"We are not commenting. There will be no comments on that," Gazprom spokesman Sergey Kupriyanov told BNS.
"We have a constructive attitude. What more can be said? We will definitely not comment on the Lithuanian president's words," another representative of the Russian company told BNS.
Grybauskaitė said earlier on Thursday that Gazprom had presented the Lithuanian government with a list of impossible requirements and that with the Russian supplier showing no willingness to negotiate, no negotiations were taking place.

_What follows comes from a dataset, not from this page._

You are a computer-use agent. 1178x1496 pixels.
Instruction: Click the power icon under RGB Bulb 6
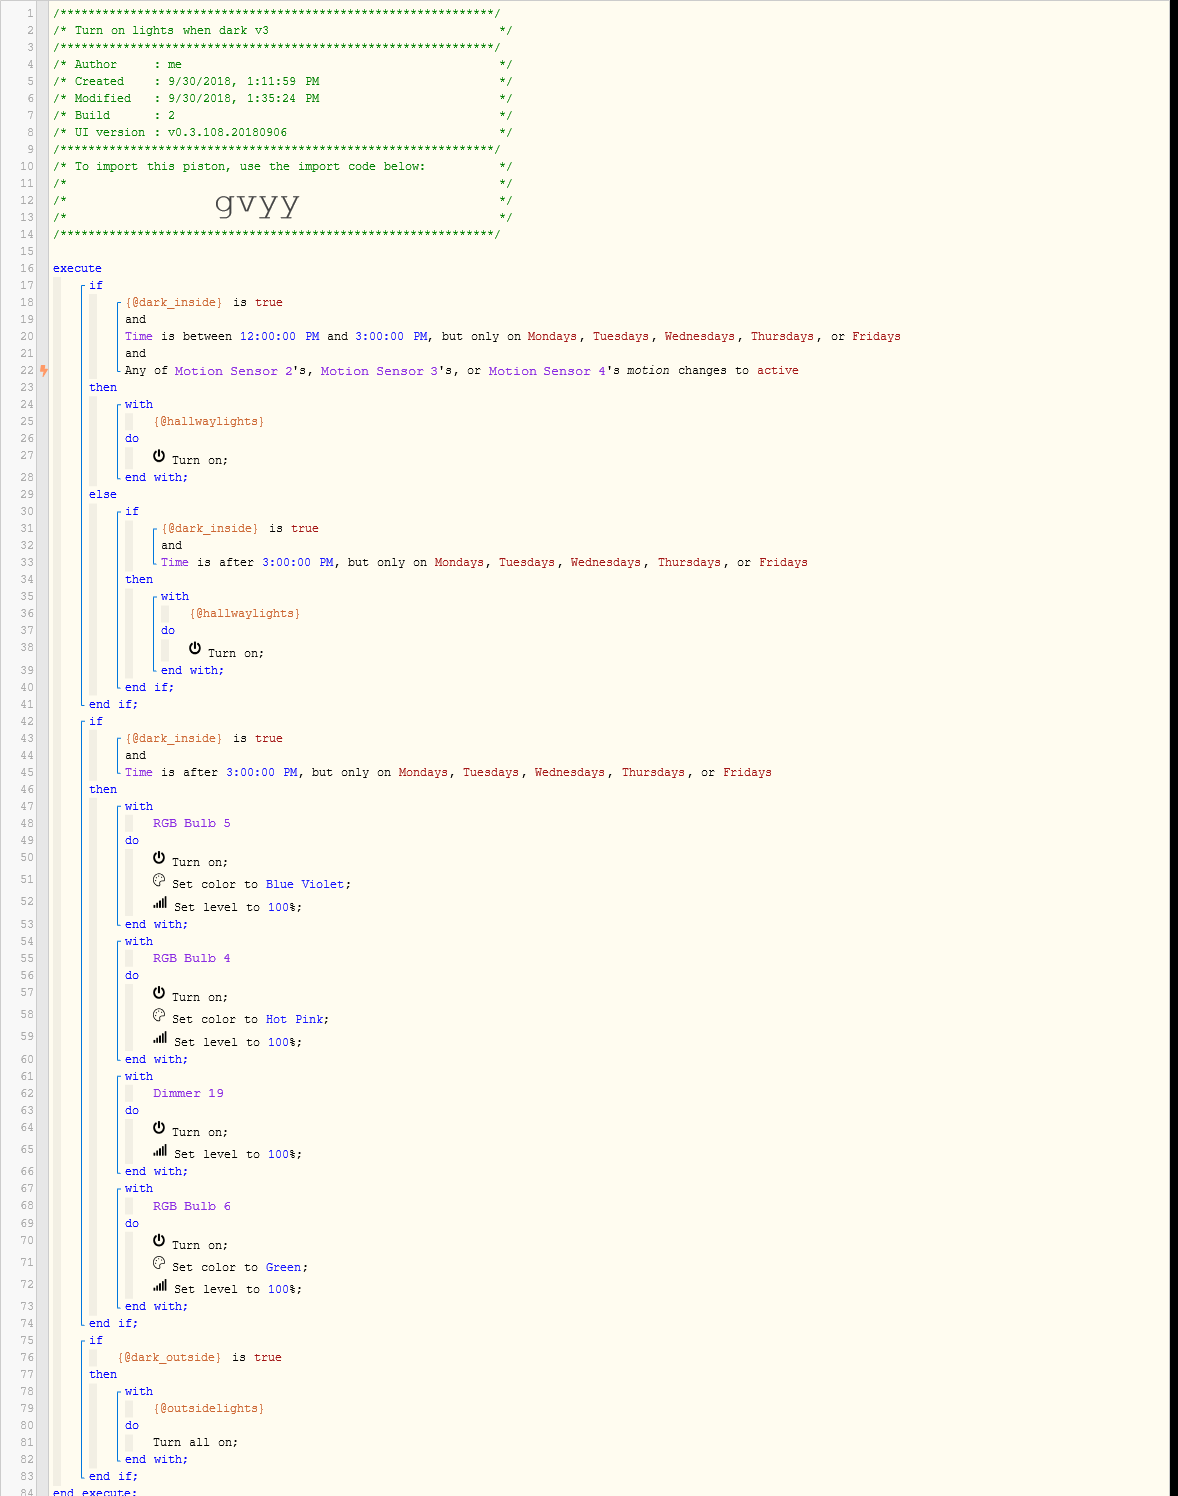(x=159, y=1241)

It is possible that Gazprom is asking the government to drop legal disputes over the activities of Lietuvos Dujos (Lithuanian Gas), in which the Russian company owns a significant stake, and its management and a 5-billion-litas (EUR 1.45b) claim filed by Lithuania against the Russian supplier with the Stockholm arbitration tribunal. Gazprom also wants to sign a new long-term gas supply contract and a new agreement on gas transit to the Russian exclave of Kaliningrad. The government is not satisfied with a price discount offered by the supplier either.

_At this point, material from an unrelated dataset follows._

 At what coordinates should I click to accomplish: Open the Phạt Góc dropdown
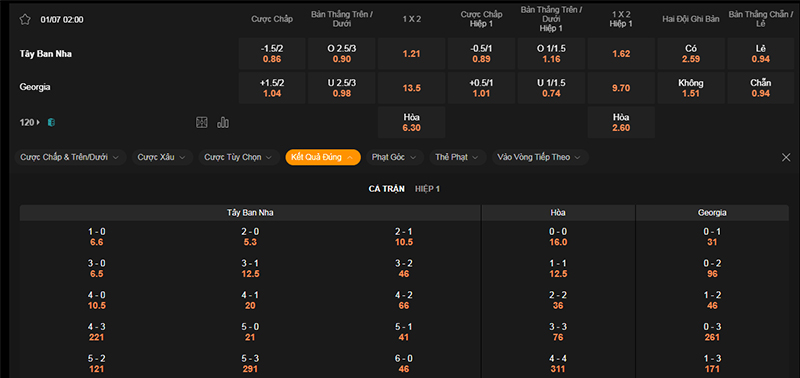click(x=394, y=157)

It is said that a postponement of the implementation of the EU's Third Energy Package is no longer being discussed. According to unofficial sources, Gazprom has realized that this process is irreversible and is now trying to steer the talks in a direction favorable to it.
It is possible that Gazprom is demanding huge compensation for its 37-percent stake in Amber Grid, a new company into which Lietuvos Dujos has spun off its gas transmission operations and which the Russian company will have to exit by November 2014. According to Russian media reports, Gazprom is considering to offer to sell these shares to the Lithuanian government.

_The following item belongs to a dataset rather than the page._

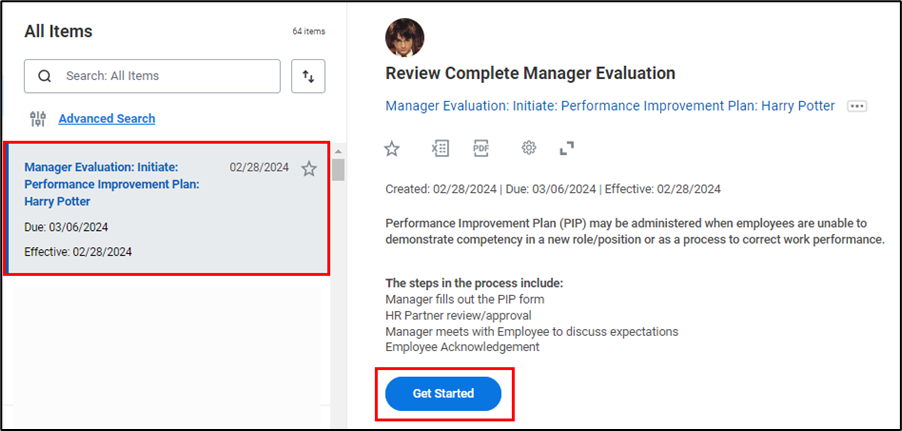Open the Advanced Search link
The height and width of the screenshot is (431, 902).
coord(107,119)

Grybauskaitė has said that Gazprom's promises to reduce the price of natural gas for Lithuania came too late because the price will go down once Lithuania wins its Stockholm arbitration case and builds a liquefied natural gas terminal in Klaipėda.
The Lithuanian government received Gazprom's proposals last Friday, a week after a meeting between Prime Minister Algirdas Butkevičus and the Russian company's CEO, Alexey Miller, in Vilnius. Miller then said that further talks would deal with Gazprom's investments in Lithuania, gas transit to the Russian exclave of Kaliningrad and "commercial issues".
The government expects Lithuania's answers to Gazprom to be ready by Monday.